McKinsey describes "data-driven enterprise" as a model where data shapes operational decisions and drives measurable results. Companies already generating 20% EBIT from AI more frequently implement mature data practices (McKinsey, 2024). Shopify emphasizes: e-commerce teams use analytics for faster decision-making, inventory optimization, and conversion improvement (Shopify, 2024).
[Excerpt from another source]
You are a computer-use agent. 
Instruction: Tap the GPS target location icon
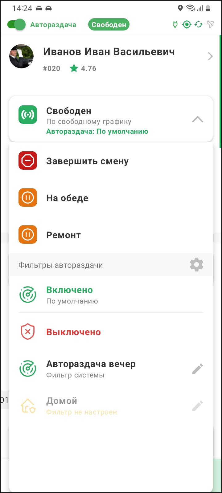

Below is a practical guide: which KPIs to track, how to calculate them, which benchmarks to use, and how to build a KPI dashboard for store management.
Revenue and Sales Metrics
Revenue metrics show "how much" the store earns. Without them, you cannot properly evaluate marketing, catalog efficiency, or logistics.
Shopify provides conversion benchmarks for e-commerce, where average values vary and many stores see 1.4% as a baseline on the platform (Shopify, 2024). Oberlo reminds: AOV is calculated as revenue divided by order count (Oberlo, 2024).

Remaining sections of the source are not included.